Wednesday, February 11, 2009 by Rebecca

Cindy

Warmup: 600-800m power walking to the gym with heavy gym bag, purse, lunch bags and an umbrella. Otherwise - not much because I was late. THere was 90 seconds of hollow rocking - and that was ROUGH - especially since my abs JUST stopped being sore from the knees to chest we did on Saturday.

WOD:
Cindy
Complete as many rounds in 20 minutes as you can of:
5 Pull-ups
10 Push-ups
15 Squats

Results:
10 Rounds + 7 pushups - no watch malfunctions!

Round
TimeElapsed
1
1:23
1:23
2
1:30
2:53
3
1:43
4:36
4
1:53
6:29
5
2:34*
9:03
6
1:29*
10:32
7
2:24
12:56
8
2:09
15:05
9
2:14
17:19
10
1:47
19:06
7 pushups
0:54
20:00
*I forgot to hit the time until a couple pushups into the next round so round 5 is long and round 6 is short.

Comments:
Ok - here is why I love having this blog. I finished this workout, and thought. Meh. I've done better - this really wasn't that great. I get home, I check my last score, and find out that at the very least I matched my PR, or possibly exceeded it by an entire round (there were round counting difficulties last time - though looking at the math, i probably matched my performance from last time). So - hardly the 'less-than-stellar' performace I thought it to be, and I know for sure that this time, my form on all exercises was a heck of a lot better.

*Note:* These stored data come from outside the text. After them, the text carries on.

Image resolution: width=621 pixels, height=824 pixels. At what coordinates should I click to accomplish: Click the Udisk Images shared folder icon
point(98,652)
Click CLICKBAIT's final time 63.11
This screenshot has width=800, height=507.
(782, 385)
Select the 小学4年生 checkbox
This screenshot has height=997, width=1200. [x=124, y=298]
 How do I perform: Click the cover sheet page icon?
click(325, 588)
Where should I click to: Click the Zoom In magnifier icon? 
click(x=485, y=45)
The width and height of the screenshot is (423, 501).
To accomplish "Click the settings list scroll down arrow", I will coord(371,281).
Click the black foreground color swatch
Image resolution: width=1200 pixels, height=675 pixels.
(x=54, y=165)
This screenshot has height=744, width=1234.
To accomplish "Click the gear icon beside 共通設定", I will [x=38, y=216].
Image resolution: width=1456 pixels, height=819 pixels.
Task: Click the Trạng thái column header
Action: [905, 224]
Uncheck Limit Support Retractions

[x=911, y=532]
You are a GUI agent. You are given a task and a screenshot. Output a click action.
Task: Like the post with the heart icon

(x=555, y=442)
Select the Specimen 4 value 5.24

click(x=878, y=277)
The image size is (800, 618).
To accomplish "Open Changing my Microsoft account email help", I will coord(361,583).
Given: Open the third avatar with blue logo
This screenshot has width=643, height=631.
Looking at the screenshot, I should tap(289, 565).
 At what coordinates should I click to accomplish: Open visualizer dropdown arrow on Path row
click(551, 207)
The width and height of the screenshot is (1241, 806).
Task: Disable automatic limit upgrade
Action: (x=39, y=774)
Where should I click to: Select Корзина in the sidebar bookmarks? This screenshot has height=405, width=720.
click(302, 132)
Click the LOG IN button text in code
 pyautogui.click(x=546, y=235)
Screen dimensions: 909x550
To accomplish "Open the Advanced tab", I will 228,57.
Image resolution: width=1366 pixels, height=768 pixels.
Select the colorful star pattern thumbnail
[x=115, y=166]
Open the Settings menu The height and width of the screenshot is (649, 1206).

For the pullups, I was jumping from a lower box(the second smallest), so my pull-ups had to have a lot more pull in them, and there were a couple rounds where i repeated my last rep to make sure i got my chin to the bar. Therefore, in general, they took a bit longer than last time. Last time, the pullups were much more of a perfunctory: jump up 5 times and get on to the pushups.

Last time, i had to resort to knee pushups for the full last round or two to get it in under the wire. This time, I did not. I had a few knee pushups sprinkled through the sets when I tried to eke out a last rep before resting and just didn't have the juice to get back up, but on the whole, all pushups were full ROM. Last time My sets were generally 4-2-2-1. This time, they were generally 5-3-2.

I think my squats generally took a bit longer this time because I was trying very consciously to have good form and good depth, and if my knees were wobbling or i wasn't getting deep enough I'd stop and take breath and reset, instead of just continuing with half-assed reps.

So, all in all, I'm much more pleased with how I did tonight than I thought I would be. I don't mind having the same round time since I was making a conscious effort to be deliberate about good form, and while I was moving at a pretty good clip, I know there's room in there to go faster and be better once I have my form nailed.